Addshore created this task.
Addshore added projects: Wikidata, DBA.
Restricted Application added subscribers: Liuxinyu970226, Aklapper.

TASK DESCRIPTION
  While doing T219123 <https://phabricator.wikimedia.org/T219123> amd moving 
from Q120k items read by clients to Q256 we noticed some increased load on the 
sql servers.
  Se since rolled back from 256 back to 120.
  
  HEre are some of the messages from operations on IRC at the time.
  
    3:16 PM <Amir1> marostegui: is this because of your alter? 

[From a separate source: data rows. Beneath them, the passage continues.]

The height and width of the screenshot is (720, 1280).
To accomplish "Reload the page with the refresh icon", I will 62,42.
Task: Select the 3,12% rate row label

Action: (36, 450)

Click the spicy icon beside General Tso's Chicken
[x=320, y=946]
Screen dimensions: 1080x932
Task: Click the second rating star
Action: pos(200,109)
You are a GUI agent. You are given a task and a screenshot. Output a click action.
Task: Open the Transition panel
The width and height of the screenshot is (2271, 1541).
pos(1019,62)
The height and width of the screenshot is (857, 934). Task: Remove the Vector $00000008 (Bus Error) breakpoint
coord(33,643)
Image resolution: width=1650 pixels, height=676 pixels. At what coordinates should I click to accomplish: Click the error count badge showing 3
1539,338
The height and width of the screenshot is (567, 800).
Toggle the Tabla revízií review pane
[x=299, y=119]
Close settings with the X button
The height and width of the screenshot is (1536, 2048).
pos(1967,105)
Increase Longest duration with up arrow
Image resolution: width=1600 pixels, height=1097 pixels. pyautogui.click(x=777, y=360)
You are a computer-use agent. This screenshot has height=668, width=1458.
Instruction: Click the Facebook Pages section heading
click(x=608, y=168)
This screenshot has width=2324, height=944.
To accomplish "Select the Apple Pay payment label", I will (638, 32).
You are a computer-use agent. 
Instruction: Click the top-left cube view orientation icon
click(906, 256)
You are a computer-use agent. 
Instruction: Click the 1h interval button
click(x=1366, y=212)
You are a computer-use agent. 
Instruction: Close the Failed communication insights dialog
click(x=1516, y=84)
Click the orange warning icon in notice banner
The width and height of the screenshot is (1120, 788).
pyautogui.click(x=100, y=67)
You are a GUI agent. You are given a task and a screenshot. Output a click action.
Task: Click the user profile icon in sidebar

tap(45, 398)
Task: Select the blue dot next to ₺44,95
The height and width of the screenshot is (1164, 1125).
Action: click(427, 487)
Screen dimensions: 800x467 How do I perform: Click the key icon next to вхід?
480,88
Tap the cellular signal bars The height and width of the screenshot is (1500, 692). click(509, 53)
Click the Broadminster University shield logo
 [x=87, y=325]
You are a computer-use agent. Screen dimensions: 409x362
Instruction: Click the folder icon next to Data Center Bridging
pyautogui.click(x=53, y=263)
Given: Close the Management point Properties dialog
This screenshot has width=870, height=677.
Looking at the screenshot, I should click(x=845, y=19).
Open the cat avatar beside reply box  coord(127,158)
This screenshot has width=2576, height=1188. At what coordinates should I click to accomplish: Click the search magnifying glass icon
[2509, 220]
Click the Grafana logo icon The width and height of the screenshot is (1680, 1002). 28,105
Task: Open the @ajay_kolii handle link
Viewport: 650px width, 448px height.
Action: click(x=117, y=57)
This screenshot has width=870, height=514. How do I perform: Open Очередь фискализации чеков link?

https://grafana.wikimedia.org/d/000000273/mysql?orgId=1&var-dc=eqiad%20prometheus%2Fops&var-server=db1126&var-port=9104&from=now-3h&to=now
    3:16 PM <Amir1> or should I scream
    3:17 PM <marostegui> definitely not
    3:17 PM <marostegui> my alter is on db1087
    3:17 PM <marostegui> something is going on there
    3:18 PM <marostegui> Lots of SELECT /* 
Wikibase\Lib\Store\Sql\Terms\PrefetchingItemTermLookup::prefetchTerms  */  
wbit_item_id,wb
    3:18 PM <jynus> could we reduce weight from db1126
    3:19 PM <marostegui> db1126 is the loadest (500)
    3:19 PM <jynus> yes
    3:19 PM <jynus> that is why I say to reduce it
    3:19 PM <Amir1> most of them should get handled by the cache
    3:19 PM <jynus> it has close to 30K QPS
    3:19 PM <jynus> and db1087 is depooled
    3:19 PM <marostegui> db1104 is also having an increase: 
https://grafana.wikimedia.org/d/000000273/mysql?orgId=1&from=now-12h&to=now&var-dc=eqiad%20prometheus%2Fops&var-server=db1104&var-port=9104
    3:20 PM <jynus> it is peaking at 1200 ongoing connections
    3:20 PM <marostegui> maybe we can decrease db1126 to 400 and increase 
db1101 from 50 to 100 on main
    3:20 PM <marostegui> let me do that
    3:20 PM <jynus> just reduce the load on db1126
    3:20 PM <jynus> shift it to the other servers
    3:21 PM <jynus> it will give us some time
    3:22 PM <Amir1> we are only at Q256K items so far
    3:22 PM <Amir1> should I stop going further? I think so
    3:22 PM <marostegui> Amir1: yep
    3:22 PM <jynus> load went ok
    3:22 PM <jynus> for now
    3:22 PM <marostegui> Amir1: Remember our conversation about how hard was to 
measure how much a host can handle? hehe
    3:22 PM <marostegui> Amir1: we got the first warning!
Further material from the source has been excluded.